● **AIM OF THE EXERCISE**:
Would you restate, exactly as they appear, the lines from the one containing "Given: Switch to Записи сообщества tab" through the end of the data below?

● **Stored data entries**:
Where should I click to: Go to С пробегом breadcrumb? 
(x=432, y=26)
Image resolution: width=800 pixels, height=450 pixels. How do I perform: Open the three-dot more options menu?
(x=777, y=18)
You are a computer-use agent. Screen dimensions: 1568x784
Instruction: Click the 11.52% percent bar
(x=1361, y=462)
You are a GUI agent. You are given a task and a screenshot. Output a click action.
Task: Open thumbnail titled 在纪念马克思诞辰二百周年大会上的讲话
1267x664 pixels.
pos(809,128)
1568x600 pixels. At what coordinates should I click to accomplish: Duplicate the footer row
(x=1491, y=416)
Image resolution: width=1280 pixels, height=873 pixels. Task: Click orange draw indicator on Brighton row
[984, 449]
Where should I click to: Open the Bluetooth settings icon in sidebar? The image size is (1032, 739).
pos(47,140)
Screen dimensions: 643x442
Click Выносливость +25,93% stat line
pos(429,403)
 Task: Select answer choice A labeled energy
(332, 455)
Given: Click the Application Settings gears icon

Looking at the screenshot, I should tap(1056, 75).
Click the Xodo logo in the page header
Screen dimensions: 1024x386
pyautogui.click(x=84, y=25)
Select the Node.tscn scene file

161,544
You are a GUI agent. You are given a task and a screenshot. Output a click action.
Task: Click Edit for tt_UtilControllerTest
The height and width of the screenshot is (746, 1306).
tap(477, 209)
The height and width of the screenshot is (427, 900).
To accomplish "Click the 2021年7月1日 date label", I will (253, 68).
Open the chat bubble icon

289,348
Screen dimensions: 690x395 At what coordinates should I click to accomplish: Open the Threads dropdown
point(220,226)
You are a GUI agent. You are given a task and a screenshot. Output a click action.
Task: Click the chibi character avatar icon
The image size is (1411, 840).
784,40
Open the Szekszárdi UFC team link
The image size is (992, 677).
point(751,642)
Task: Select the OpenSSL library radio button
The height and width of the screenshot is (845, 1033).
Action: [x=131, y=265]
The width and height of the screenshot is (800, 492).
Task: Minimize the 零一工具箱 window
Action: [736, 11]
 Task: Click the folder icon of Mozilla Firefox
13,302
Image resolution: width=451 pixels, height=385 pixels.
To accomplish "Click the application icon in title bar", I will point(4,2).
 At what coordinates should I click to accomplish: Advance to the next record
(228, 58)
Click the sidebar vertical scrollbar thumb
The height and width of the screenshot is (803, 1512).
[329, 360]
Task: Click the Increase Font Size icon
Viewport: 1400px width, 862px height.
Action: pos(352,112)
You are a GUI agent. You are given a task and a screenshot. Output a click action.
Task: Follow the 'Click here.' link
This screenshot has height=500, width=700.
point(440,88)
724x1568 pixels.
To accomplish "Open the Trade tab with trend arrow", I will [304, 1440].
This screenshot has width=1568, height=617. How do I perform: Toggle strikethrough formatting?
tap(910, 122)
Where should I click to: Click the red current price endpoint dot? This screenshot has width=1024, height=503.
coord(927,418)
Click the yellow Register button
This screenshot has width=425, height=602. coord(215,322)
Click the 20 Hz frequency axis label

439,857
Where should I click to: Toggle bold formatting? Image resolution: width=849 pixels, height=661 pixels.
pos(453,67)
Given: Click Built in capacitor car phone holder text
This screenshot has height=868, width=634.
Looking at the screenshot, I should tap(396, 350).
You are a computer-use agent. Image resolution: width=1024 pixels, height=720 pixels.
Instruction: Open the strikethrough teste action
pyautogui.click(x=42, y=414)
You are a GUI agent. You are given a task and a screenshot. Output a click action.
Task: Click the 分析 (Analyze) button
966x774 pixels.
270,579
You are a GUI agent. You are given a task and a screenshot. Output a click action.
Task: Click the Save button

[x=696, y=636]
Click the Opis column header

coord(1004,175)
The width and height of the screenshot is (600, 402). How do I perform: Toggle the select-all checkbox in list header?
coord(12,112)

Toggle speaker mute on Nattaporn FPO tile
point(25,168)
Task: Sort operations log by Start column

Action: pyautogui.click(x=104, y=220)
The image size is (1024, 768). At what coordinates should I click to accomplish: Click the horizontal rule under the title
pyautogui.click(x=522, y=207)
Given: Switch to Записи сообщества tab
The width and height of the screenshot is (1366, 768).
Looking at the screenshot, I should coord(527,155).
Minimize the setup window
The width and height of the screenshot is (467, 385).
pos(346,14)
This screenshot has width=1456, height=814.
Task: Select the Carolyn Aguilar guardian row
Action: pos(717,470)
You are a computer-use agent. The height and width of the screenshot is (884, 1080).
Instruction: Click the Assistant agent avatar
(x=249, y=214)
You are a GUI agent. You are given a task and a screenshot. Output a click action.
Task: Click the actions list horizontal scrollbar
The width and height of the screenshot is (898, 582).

● **EXERCISE ANSWER**:
Given: Switch to Записи сообщества tab
The width and height of the screenshot is (1366, 768).
Looking at the screenshot, I should coord(527,155).
Minimize the setup window
The width and height of the screenshot is (467, 385).
pos(346,14)
This screenshot has width=1456, height=814.
Task: Select the Carolyn Aguilar guardian row
Action: pos(717,470)
You are a computer-use agent. The height and width of the screenshot is (884, 1080).
Instruction: Click the Assistant agent avatar
(x=249, y=214)
You are a GUI agent. You are given a task and a screenshot. Output a click action.
Task: Click the actions list horizontal scrollbar
The width and height of the screenshot is (898, 582).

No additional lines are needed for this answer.